Employees at the Ford plant near St. Petersburg have returned to work after a strike, and negotiations over pay have resumed. Pay increases which could result are likely to have effects beyond Ford and the workers directly involved.

As negotiations continue between the employees and management at Ford, other manufacturers are keeping an eye on developments – particularly in the automotive industry, which has attracted a lot of investment to Russia, in part because of lower labour costs.

A key part of the employees claim is the need to offset inflation. Ford has offered an increase of up to 20%.

“The trend in Russia over the last couple of years has been that wages have been increasing significantly faster over inflation, actually more than double the way of inflation. For example last year, we had the normal wage increase about 30%. So the upper offer from the company Ford is actually below the average for the last year. So I don’t think that the offer of 20% is unreasonable, but the point is you cannot have this kind of increase, double the rate of inflation, going for many years,” Peter Westin, Chief Economist at MDM bank in Moscow stated.
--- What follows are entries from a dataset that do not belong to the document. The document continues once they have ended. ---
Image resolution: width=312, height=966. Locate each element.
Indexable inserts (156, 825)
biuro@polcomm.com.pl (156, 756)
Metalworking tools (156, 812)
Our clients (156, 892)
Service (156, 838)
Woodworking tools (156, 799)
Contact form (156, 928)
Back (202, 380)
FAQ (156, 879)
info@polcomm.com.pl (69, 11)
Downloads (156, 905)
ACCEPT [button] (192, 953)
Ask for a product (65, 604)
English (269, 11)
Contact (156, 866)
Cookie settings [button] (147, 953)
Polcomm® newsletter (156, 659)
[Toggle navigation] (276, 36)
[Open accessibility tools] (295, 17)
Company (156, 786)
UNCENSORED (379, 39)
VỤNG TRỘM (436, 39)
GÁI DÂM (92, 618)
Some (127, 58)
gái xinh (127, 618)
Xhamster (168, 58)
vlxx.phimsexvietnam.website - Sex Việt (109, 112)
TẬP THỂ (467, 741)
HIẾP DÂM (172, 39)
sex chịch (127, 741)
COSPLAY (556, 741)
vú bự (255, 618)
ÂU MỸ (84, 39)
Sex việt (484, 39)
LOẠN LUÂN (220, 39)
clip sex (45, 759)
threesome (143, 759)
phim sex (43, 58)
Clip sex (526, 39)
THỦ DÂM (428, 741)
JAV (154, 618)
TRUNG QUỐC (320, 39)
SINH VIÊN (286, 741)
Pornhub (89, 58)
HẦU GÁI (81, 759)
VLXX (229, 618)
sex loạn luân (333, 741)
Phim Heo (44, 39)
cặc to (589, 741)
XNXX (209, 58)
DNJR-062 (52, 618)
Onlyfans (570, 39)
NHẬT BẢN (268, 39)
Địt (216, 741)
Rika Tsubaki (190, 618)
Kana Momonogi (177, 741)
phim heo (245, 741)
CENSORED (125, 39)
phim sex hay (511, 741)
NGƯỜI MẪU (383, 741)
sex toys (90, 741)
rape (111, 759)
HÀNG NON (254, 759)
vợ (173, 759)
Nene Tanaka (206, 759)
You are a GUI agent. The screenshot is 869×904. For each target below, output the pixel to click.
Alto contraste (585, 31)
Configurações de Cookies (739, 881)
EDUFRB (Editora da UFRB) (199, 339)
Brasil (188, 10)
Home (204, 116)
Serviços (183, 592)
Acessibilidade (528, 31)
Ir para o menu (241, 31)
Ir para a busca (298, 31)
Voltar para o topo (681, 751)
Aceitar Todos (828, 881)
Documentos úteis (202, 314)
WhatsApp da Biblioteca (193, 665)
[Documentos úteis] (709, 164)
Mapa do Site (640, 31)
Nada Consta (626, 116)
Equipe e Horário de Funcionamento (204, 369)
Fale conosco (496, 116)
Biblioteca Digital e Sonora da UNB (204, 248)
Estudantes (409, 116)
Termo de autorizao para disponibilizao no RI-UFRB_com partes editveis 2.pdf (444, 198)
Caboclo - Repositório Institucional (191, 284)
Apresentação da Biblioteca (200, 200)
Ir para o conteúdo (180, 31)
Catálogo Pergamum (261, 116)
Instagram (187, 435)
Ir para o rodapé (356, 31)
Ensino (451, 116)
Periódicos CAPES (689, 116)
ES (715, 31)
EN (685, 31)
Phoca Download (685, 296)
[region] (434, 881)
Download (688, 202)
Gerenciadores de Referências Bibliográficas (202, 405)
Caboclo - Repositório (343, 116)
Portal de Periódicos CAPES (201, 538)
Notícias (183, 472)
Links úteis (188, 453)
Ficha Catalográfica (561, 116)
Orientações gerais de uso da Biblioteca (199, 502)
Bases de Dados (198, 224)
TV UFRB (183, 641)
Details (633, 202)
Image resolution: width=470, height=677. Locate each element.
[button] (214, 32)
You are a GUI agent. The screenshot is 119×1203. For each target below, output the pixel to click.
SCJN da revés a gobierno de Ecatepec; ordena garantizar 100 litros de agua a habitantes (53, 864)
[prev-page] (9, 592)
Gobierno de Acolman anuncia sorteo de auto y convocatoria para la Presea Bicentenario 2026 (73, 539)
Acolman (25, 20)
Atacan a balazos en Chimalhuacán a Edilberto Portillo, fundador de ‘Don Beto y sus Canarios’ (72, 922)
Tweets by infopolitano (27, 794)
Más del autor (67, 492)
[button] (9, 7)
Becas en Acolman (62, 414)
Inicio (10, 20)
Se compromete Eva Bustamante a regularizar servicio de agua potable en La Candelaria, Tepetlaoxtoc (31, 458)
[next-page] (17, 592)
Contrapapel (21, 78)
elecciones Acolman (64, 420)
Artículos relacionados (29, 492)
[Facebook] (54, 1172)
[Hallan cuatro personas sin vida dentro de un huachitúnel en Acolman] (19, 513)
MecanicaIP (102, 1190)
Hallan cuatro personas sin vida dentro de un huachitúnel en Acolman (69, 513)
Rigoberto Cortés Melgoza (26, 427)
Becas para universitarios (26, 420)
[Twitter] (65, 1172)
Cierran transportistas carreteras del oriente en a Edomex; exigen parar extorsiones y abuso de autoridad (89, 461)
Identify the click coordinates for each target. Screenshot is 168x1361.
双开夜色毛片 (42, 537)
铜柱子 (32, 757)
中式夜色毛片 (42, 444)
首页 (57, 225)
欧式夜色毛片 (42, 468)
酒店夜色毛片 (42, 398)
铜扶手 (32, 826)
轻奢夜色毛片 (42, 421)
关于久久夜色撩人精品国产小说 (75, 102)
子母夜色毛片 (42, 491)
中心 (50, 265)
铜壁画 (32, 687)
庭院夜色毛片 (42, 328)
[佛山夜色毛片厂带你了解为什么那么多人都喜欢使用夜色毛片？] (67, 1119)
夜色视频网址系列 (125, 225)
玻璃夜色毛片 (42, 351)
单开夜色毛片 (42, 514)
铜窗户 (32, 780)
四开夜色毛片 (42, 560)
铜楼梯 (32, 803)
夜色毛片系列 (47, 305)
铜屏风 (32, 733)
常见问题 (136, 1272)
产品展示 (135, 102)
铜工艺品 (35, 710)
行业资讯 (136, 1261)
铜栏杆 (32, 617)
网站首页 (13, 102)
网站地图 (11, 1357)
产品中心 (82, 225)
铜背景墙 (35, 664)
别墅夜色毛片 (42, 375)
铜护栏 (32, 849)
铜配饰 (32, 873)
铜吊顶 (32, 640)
Other countries have had similar problems managing wage expectations and inflation.  South Africa had inflation of more than 10% for 20 years and when strong trade unions pushed wages to match this, it created problems for manufacturing companies in particular, and added to inflation.

The year 2008 is an election year in Russia, and it is in nobody's interest to have industrial turmoil, and the low unemployment in Russia's major cities adds to the pressure. This means that if one company yields large rises then others are likely to follow suit. 

“If it sets a precedent for independent private companies – well, probably, it is a very good year to negotiate salaries. You could see if they get 20% plus that would probably be something that people will look closely in other companies. In Moscow and St. Petersburg you do have extremely low unemployment which creates wage pressures,” Mr Westin concludes.

But wage pressure drives inflation. And if large pay increases flow on to other companies it could be good news for employees in the short term, but could, in the longer term, mean problems for both the companies and the wider economy.